* WORK REQUEST: Exact copies of all the entries below are expected in the answer.

Records from a dataset:

++++++++++

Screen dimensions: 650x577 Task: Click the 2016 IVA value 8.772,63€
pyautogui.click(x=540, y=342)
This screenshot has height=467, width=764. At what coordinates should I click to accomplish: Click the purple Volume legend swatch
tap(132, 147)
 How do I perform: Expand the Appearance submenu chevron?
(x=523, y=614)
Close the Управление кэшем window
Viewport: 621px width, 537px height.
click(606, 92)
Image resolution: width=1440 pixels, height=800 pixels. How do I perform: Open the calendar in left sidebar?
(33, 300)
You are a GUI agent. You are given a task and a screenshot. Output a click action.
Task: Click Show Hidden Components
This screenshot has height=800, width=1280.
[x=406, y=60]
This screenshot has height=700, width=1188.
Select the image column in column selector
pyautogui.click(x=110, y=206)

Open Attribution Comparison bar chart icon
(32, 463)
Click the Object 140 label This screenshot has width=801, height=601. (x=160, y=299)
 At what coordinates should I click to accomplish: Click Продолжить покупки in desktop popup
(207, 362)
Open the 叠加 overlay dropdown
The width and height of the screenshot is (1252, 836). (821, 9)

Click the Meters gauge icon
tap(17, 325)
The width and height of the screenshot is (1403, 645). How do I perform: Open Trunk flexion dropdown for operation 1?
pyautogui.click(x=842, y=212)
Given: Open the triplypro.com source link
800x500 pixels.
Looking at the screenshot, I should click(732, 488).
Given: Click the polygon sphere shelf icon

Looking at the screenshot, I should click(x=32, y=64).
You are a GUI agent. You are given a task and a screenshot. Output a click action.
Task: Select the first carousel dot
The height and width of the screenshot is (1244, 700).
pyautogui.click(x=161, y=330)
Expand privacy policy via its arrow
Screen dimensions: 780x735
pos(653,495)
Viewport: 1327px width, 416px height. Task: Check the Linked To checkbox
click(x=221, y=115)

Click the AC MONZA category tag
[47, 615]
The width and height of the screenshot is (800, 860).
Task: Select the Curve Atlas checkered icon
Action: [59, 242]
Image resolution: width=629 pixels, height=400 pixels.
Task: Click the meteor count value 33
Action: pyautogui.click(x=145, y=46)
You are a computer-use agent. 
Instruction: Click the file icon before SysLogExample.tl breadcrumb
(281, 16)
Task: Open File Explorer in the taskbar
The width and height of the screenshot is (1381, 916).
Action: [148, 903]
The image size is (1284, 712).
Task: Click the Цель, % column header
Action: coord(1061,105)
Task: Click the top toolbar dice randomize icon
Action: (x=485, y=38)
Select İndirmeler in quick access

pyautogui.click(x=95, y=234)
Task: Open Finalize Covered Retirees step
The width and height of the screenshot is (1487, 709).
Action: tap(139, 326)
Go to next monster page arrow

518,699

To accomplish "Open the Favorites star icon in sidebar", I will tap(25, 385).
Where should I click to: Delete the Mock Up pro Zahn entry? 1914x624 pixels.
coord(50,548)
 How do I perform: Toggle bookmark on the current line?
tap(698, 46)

++++++++++

* COMPLETED TASK:
Screen dimensions: 650x577 Task: Click the 2016 IVA value 8.772,63€
pyautogui.click(x=540, y=342)
This screenshot has height=467, width=764. At what coordinates should I click to accomplish: Click the purple Volume legend swatch
tap(132, 147)
 How do I perform: Expand the Appearance submenu chevron?
(x=523, y=614)
Close the Управление кэшем window
Viewport: 621px width, 537px height.
click(606, 92)
Image resolution: width=1440 pixels, height=800 pixels. How do I perform: Open the calendar in left sidebar?
(33, 300)
You are a GUI agent. You are given a task and a screenshot. Output a click action.
Task: Click Show Hidden Components
This screenshot has height=800, width=1280.
[x=406, y=60]
This screenshot has height=700, width=1188.
Select the image column in column selector
pyautogui.click(x=110, y=206)

Open Attribution Comparison bar chart icon
(32, 463)
Click the Object 140 label This screenshot has width=801, height=601. (x=160, y=299)
 At what coordinates should I click to accomplish: Click Продолжить покупки in desktop popup
(207, 362)
Open the 叠加 overlay dropdown
The width and height of the screenshot is (1252, 836). (821, 9)

Click the Meters gauge icon
tap(17, 325)
The width and height of the screenshot is (1403, 645). How do I perform: Open Trunk flexion dropdown for operation 1?
pyautogui.click(x=842, y=212)
Given: Open the triplypro.com source link
800x500 pixels.
Looking at the screenshot, I should click(732, 488).
Given: Click the polygon sphere shelf icon

Looking at the screenshot, I should click(x=32, y=64).
You are a GUI agent. You are given a task and a screenshot. Output a click action.
Task: Select the first carousel dot
The height and width of the screenshot is (1244, 700).
pyautogui.click(x=161, y=330)
Expand privacy policy via its arrow
Screen dimensions: 780x735
pos(653,495)
Viewport: 1327px width, 416px height. Task: Check the Linked To checkbox
click(x=221, y=115)

Click the AC MONZA category tag
[47, 615]
The width and height of the screenshot is (800, 860).
Task: Select the Curve Atlas checkered icon
Action: [59, 242]
Image resolution: width=629 pixels, height=400 pixels.
Task: Click the meteor count value 33
Action: pyautogui.click(x=145, y=46)
You are a computer-use agent. 
Instruction: Click the file icon before SysLogExample.tl breadcrumb
(281, 16)
Task: Open File Explorer in the taskbar
The width and height of the screenshot is (1381, 916).
Action: [148, 903]
The image size is (1284, 712).
Task: Click the Цель, % column header
Action: coord(1061,105)
Task: Click the top toolbar dice randomize icon
Action: (x=485, y=38)
Select İndirmeler in quick access

pyautogui.click(x=95, y=234)
Task: Open Finalize Covered Retirees step
The width and height of the screenshot is (1487, 709).
Action: tap(139, 326)
Go to next monster page arrow

518,699

To accomplish "Open the Favorites star icon in sidebar", I will tap(25, 385).
Where should I click to: Delete the Mock Up pro Zahn entry? 1914x624 pixels.
coord(50,548)
 How do I perform: Toggle bookmark on the current line?
tap(698, 46)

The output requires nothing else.